A pele que habito

A pele que habito

quarta-feira, 29 de julho de 2020

Perdas Desnecessárias




“If they say
Who cares if one more light goes out?
In the sky of a million stars
It flickers, flickers
Who cares when someone’s time runs out?
If a moment is all we are
Or quicker, quicker
Who cares if one more light goes out?
Well, I do.”[1]
Linkin Park in: One More Light


“Vivo por homens e mulheres
de outras idades, de outros lugares, com outras falas.
Por infantes e velhinhos trêmulos.
Gente do mar e da terra,
Suada, salgada, hirsuta.
Gente da névoa, apenas murmurada.
(...)
Faro do planeta e do firmamento
bússola enamorada de eternidade,
um sentimento lancinante de horizontes,
um poder de abraçar, de envolver
as coisas sofredoras,
e levá-las nos ombros, como os anhos e as cruzes.”
Cecília Meireles


“É a imagem na mente que nos une aos tesouros perdidos, mas é a perda que dá forma à imagem.”
Colette


     Judith Viorst afirma em seu livro “Perdas Necessárias” (1986) que, apesar de relacionarmos a ideia de perda, em geral, muito mais à morte das pessoas que amamos, tal experiência é muito mais abrangente, envolvendo tudo aquilo que nos é tirado ou do que abrimos mão, seja pelo fato de sermos abandonados ou de abandonar; pelas mudanças que escolhemos fazer ou que nos acontecem; por tudo que deixamos para trás pelas vicissitudes da vida ou por escolha. Tais perdas não se resumem a separações ou partidas, sejam elas temporárias ou definitivas, mas também dizem respeito a perda consciente ou inconsciente de “sonhos românticos, expectativas impossíveis, ilusões de liberdade e poder, ilusões de segurança – e a perda do nosso próprio eu jovem, o que se julgava para sempre imune às rugas, invulnerável e imortal.” (p.14)

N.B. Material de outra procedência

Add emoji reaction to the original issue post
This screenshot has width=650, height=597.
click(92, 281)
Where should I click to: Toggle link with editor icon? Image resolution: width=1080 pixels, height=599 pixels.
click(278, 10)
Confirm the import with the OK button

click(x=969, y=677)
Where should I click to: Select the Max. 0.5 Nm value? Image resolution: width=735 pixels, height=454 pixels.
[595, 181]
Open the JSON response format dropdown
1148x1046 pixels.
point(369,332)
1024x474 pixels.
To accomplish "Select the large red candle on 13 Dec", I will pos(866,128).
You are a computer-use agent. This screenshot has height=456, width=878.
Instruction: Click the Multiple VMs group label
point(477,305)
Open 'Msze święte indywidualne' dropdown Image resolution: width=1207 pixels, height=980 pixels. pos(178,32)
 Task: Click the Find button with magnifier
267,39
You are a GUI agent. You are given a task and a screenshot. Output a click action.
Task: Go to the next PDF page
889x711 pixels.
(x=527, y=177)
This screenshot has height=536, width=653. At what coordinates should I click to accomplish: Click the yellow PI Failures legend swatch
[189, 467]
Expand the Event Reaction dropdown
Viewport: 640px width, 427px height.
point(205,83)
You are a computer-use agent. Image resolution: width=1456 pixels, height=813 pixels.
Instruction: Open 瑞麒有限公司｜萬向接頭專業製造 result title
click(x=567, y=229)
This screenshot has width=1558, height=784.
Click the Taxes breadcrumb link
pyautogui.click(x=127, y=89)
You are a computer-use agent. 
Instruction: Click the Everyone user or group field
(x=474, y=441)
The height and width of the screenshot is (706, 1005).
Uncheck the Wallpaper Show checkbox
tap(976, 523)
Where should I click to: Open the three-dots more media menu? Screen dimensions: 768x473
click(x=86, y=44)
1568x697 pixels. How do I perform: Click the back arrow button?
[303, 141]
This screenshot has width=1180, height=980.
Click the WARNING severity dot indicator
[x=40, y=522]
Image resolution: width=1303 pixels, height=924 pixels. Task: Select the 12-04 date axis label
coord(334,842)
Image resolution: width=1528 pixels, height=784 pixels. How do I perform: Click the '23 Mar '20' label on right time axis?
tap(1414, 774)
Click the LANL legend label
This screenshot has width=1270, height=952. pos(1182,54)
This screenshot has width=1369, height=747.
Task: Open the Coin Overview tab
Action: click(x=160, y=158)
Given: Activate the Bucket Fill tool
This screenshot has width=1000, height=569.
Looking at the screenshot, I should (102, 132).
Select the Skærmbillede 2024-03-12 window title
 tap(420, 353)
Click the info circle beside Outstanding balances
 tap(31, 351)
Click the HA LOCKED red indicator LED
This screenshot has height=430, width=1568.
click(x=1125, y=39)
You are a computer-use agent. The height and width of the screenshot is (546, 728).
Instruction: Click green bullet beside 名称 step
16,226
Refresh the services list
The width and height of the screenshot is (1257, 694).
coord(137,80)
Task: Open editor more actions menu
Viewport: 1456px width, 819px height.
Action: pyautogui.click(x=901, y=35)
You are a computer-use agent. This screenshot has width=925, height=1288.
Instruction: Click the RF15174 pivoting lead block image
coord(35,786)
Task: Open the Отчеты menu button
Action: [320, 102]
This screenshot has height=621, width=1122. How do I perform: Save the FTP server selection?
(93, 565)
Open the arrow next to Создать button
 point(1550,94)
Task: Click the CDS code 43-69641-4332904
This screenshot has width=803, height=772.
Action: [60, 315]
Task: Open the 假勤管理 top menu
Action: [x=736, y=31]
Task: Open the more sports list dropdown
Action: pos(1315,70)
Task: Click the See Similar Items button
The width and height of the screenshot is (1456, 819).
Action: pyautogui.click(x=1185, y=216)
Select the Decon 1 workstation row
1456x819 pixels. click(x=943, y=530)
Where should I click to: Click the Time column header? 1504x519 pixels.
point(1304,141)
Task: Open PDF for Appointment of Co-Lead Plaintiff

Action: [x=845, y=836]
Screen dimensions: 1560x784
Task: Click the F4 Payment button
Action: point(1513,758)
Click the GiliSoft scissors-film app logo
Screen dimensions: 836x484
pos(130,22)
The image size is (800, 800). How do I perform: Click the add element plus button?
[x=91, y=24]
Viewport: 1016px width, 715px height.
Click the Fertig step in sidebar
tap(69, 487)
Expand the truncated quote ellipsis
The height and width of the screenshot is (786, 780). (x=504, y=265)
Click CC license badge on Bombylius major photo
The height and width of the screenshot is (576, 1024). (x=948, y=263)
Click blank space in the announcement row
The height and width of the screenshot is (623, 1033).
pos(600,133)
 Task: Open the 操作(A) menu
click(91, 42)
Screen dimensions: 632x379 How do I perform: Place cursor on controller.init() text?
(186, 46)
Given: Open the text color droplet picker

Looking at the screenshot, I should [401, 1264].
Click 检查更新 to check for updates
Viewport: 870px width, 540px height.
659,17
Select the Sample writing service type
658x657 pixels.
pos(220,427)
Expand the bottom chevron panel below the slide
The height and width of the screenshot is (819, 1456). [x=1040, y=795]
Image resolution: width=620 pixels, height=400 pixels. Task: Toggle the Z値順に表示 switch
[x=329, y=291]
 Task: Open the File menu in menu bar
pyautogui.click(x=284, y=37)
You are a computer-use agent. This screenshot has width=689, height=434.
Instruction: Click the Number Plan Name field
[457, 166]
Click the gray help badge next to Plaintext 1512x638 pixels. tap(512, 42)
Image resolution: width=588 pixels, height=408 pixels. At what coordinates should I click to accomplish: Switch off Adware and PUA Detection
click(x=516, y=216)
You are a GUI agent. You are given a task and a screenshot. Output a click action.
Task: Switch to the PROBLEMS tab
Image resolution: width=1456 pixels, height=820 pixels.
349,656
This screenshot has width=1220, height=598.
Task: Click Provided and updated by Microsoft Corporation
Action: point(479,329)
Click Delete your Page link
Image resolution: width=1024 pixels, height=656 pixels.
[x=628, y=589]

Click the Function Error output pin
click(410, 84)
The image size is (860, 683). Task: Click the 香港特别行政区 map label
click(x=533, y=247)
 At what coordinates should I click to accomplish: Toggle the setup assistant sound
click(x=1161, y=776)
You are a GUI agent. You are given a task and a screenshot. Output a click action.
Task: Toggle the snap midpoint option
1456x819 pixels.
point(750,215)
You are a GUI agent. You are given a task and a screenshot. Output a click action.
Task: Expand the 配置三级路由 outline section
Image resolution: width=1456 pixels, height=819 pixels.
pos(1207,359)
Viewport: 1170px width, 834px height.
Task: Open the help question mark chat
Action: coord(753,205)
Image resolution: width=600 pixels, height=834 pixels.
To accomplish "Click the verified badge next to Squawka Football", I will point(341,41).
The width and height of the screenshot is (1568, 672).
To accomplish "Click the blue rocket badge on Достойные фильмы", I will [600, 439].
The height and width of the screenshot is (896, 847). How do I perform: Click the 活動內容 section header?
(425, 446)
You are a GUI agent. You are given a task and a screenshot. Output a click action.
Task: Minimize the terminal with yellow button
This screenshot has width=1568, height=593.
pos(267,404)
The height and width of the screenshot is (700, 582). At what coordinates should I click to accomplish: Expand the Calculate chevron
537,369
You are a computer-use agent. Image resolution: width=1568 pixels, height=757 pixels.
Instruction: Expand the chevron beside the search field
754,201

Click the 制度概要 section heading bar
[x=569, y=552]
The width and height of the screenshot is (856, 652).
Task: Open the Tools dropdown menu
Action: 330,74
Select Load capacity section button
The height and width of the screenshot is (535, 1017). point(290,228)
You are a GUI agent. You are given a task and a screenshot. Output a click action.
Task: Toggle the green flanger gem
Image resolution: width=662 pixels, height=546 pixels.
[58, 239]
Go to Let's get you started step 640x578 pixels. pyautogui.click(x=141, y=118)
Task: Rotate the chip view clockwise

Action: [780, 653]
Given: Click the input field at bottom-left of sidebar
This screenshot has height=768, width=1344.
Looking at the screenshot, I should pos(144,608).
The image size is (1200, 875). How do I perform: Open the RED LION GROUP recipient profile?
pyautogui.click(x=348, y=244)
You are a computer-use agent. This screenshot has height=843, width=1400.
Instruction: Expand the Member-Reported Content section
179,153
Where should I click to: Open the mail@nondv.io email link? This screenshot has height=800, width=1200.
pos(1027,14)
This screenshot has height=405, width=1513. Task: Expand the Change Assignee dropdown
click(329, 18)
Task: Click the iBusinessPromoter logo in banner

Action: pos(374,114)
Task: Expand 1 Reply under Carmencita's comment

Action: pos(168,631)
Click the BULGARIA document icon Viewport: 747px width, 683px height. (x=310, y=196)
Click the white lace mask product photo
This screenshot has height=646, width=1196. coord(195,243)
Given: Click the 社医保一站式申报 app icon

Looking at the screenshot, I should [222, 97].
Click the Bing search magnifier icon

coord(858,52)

     A autora destaca ainda que existem coisas às quais precisamos desistir para poder crescer – “a estrada do desenvolvimento humano é pavimentada com renúncia”. Passamos a vida desistindo de coisas e pessoas, que amamos muito, inclusive, para poder simplesmente crescer. Para alcançar o máximo de nosso potencial precisamos enfrentar a dor de admitir tudo o que jamais seremos e o que jamais teremos. “Investimentos emotivos nos fazem vulneráveis a perdas. E às vezes, por mais inteligentes que sejamos, temos de perder.”
Perder para ganhar. Perdas absolutamente necessárias.

A vida, porém, segue sendo paradoxal por evidência.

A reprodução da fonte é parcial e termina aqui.